→ Stated exercise 1: Copy out the passage of the Levitation 2024 review word for word, starting at "Review: On the" and ending at "of the spectrum.".

Selected excerpt start

Review: On the Ground at Levitation 2024
Gang of Four, Swirlies, Slowdive, and more highlights from the four-day fest
Reviewed by Carys Anderson, Raoul Hernandez, and Genevieve Wood, Fri., Nov. 8, 2024
A Changing of the Alt-Rock Guard
Some festivals pander to older audiences by relying heavily on music veterans; others push modern talent with a lineup so cutting-edge it feels alienating. For me, the bill for Levitation 2024 was so exciting because it found a middle ground. Individual shows, hosted at multiple venues, felt like genre showcases, where legendary artists played alongside contemporaries who clearly follow in their footsteps, but also bring something new to the table. I’m glad I sought out both sides of the spectrum.
Joyful and political, Gang of Four’s Friday sunset slot at Far Out Lounge was a hopeful reminder that not every leftist punk loses their convictions – or their energy – as they age. Founding vocalist Jon King and drummer Hugo Burnham, alongside Slint guitarist David Pajo and Belly bassist Gail Greenwood, played fan favorites from defining post-punk document Entertainment! and more, while the screen behind them projected flags aligned with the Pride, Black Lives Matter, and Woman Life Freedom (a Kurdish women’s rights slogan) movements. “Make America Shit Again,” King quipped, referencing the large-looming election. Jumping and jerking, hopping the length of the stage in a squat like a cymbal-bashing monkey, and at one point beating a microwave with a baseball bat, King was visibly thrilled to be performing – a sight especially nice to see ahead of GoF’s 2025 farewell tour. The bandmates fell out of time with each other a handful of times, but the admiring, age-diverse crowd let it slide and moshed anyway. After all, how lucky were we to hear “Damaged Goods” live in the first place?

Selected excerpt end

→ Stated exercise 2: Present the rows below as a Markdown table with the columns No. and Entry, where No. holds each line's row number and Entry holds its text. Cover only the lines starting at the first row and ending at the line that contains "Global Gender Equity (77, 2043)", and leave out blank lines.

Record excerpts start

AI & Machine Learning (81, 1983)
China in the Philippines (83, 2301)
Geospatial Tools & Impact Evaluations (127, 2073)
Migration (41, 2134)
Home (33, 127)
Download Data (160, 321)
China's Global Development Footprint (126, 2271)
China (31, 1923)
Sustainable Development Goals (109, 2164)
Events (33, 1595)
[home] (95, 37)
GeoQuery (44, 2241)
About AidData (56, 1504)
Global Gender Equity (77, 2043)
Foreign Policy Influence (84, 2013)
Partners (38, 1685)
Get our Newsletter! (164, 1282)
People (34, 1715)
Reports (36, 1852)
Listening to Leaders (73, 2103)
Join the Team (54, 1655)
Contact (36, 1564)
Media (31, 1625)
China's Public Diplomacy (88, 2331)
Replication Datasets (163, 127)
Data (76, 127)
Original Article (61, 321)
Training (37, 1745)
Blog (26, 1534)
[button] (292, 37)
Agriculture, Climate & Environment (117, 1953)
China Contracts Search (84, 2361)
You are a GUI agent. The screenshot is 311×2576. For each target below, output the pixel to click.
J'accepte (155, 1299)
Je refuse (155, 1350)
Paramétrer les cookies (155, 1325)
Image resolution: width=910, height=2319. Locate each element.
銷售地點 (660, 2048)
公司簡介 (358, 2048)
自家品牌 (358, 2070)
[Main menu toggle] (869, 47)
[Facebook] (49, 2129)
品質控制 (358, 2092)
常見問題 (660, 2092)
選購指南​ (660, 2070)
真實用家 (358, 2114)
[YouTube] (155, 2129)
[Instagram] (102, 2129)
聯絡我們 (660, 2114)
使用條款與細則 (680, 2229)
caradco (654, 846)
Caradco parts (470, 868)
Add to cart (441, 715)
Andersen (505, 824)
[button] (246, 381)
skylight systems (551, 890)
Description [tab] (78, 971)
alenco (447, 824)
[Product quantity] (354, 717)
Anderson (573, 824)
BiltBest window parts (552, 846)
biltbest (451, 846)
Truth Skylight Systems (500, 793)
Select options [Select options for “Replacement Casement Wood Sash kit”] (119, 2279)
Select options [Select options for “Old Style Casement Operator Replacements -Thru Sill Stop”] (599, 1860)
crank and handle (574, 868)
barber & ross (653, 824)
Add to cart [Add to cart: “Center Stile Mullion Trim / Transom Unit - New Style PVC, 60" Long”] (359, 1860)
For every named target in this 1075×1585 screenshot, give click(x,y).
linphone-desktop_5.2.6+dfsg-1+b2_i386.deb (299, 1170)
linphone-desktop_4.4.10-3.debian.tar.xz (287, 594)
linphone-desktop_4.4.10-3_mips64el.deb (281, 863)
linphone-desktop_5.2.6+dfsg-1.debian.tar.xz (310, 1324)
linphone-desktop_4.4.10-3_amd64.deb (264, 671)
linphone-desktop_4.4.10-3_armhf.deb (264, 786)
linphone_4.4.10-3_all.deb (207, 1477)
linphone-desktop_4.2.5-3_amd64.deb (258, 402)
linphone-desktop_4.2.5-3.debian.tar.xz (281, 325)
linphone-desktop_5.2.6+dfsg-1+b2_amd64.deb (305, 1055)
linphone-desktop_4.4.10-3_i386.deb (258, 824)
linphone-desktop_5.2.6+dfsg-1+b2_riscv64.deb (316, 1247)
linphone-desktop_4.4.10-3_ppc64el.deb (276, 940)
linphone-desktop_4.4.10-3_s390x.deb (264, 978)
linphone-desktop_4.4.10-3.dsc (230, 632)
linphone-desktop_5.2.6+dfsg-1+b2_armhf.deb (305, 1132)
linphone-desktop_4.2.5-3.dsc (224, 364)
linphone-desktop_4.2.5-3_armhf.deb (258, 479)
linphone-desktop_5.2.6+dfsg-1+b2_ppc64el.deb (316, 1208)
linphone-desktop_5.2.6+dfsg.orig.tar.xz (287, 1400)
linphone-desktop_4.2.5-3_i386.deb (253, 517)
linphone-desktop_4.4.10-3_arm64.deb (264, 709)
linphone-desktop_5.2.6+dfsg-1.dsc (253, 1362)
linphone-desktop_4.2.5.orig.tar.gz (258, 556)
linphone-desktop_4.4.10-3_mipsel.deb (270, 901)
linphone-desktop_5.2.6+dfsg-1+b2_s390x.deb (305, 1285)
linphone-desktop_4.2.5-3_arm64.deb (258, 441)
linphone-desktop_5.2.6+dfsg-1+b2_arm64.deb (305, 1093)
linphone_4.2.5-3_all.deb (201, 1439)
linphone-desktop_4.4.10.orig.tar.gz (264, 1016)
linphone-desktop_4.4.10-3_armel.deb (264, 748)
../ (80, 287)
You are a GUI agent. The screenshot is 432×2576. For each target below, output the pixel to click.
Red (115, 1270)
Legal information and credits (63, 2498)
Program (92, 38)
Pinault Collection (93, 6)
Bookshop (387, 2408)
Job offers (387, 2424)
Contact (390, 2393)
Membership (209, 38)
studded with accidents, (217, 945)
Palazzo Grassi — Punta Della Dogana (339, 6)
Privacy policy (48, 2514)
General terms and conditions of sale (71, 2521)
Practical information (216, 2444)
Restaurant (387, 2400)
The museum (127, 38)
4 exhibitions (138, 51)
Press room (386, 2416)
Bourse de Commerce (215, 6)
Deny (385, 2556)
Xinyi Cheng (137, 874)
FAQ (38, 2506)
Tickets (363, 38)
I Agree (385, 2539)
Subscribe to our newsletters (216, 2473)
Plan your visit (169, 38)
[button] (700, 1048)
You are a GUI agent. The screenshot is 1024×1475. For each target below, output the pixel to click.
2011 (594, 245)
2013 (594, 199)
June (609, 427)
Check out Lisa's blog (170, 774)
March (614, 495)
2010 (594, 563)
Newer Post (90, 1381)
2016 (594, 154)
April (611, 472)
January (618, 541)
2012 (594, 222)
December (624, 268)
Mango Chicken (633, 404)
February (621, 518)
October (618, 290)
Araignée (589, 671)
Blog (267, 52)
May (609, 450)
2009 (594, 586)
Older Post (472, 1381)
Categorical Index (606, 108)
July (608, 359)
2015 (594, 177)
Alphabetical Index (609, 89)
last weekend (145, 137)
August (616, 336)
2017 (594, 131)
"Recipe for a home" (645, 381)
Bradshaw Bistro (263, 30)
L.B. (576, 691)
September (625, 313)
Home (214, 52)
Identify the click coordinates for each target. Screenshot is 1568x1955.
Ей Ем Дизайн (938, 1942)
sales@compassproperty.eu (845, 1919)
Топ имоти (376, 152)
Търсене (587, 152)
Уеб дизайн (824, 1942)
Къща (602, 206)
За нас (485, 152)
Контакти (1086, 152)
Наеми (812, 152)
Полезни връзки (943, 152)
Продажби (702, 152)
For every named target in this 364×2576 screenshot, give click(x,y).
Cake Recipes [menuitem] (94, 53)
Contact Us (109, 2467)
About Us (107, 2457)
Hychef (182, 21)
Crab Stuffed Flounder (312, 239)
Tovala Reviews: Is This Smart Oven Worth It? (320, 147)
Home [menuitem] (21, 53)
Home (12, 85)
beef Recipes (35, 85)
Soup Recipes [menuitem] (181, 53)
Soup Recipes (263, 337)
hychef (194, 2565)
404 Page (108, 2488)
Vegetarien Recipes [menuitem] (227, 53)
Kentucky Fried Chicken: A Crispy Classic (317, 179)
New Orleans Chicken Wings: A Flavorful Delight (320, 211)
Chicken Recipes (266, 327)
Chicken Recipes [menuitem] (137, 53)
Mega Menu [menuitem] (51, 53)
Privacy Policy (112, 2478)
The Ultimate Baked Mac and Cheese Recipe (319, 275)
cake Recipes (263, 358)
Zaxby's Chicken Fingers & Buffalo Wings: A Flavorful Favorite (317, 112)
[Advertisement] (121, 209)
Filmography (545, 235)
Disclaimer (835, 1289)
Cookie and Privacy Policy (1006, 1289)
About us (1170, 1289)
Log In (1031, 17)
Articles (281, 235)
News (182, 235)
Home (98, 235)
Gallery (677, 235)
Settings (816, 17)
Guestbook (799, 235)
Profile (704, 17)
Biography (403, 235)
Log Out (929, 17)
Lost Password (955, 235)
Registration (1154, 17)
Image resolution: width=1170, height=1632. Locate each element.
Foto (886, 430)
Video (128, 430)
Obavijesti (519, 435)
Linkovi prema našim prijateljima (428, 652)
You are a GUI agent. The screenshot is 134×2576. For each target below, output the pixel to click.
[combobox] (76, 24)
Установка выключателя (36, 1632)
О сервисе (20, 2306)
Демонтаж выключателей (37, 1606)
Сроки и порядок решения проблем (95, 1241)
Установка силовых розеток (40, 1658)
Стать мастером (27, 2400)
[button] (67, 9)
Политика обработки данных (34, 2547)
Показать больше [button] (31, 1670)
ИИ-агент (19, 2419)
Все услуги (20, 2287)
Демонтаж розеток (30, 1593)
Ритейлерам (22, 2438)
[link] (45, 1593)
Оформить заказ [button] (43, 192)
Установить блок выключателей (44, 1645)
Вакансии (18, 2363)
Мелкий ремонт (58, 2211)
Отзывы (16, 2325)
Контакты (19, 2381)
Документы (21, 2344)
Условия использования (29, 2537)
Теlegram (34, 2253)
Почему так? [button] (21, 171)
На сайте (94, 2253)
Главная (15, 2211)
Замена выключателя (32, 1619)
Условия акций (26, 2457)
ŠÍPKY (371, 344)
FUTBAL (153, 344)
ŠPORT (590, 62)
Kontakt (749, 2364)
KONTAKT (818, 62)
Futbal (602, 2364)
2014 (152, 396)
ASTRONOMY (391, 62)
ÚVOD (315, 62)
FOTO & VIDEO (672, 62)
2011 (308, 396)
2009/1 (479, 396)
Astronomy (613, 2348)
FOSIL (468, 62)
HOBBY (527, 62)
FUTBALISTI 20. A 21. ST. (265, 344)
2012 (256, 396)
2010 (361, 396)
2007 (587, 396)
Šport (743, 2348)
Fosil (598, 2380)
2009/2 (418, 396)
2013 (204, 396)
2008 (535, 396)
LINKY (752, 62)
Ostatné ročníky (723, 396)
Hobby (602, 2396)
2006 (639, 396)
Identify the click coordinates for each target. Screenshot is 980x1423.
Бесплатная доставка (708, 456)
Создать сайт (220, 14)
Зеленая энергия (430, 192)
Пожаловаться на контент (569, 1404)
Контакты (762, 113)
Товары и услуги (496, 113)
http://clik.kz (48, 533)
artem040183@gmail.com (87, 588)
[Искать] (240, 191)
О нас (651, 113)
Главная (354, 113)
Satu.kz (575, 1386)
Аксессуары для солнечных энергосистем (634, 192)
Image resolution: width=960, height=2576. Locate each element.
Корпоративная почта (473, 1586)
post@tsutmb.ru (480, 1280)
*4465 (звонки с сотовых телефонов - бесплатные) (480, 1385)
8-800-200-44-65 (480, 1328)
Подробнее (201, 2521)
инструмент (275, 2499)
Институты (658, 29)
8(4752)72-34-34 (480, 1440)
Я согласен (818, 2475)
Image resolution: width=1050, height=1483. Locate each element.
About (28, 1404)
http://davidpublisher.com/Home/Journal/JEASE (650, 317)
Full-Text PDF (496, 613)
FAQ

Record excerpts end

→ Final answer 1:
Review: On the Ground at Levitation 2024
Gang of Four, Swirlies, Slowdive, and more highlights from the four-day fest
Reviewed by Carys Anderson, Raoul Hernandez, and Genevieve Wood, Fri., Nov. 8, 2024
A Changing of the Alt-Rock Guard
Some festivals pander to older audiences by relying heavily on music veterans; others push modern talent with a lineup so cutting-edge it feels alienating. For me, the bill for Levitation 2024 was so exciting because it found a middle ground. Individual shows, hosted at multiple venues, felt like genre showcases, where legendary artists played alongside contemporaries who clearly follow in their footsteps, but also bring something new to the table. I’m glad I sought out both sides of the spectrum.

→ Final answer 2:
| No. | Entry |
|---|---|
| 1 | AI & Machine Learning (81, 1983) |
| 2 | China in the Philippines (83, 2301) |
| 3 | Geospatial Tools & Impact Evaluations (127, 2073) |
| 4 | Migration (41, 2134) |
| 5 | Home (33, 127) |
| 6 | Download Data (160, 321) |
| 7 | China's Global Development Footprint (126, 2271) |
| 8 | China (31, 1923) |
| 9 | Sustainable Development Goals (109, 2164) |
| 10 | Events (33, 1595) |
| 11 | [home] (95, 37) |
| 12 | GeoQuery (44, 2241) |
| 13 | About AidData (56, 1504) |
| 14 | Global Gender Equity (77, 2043) |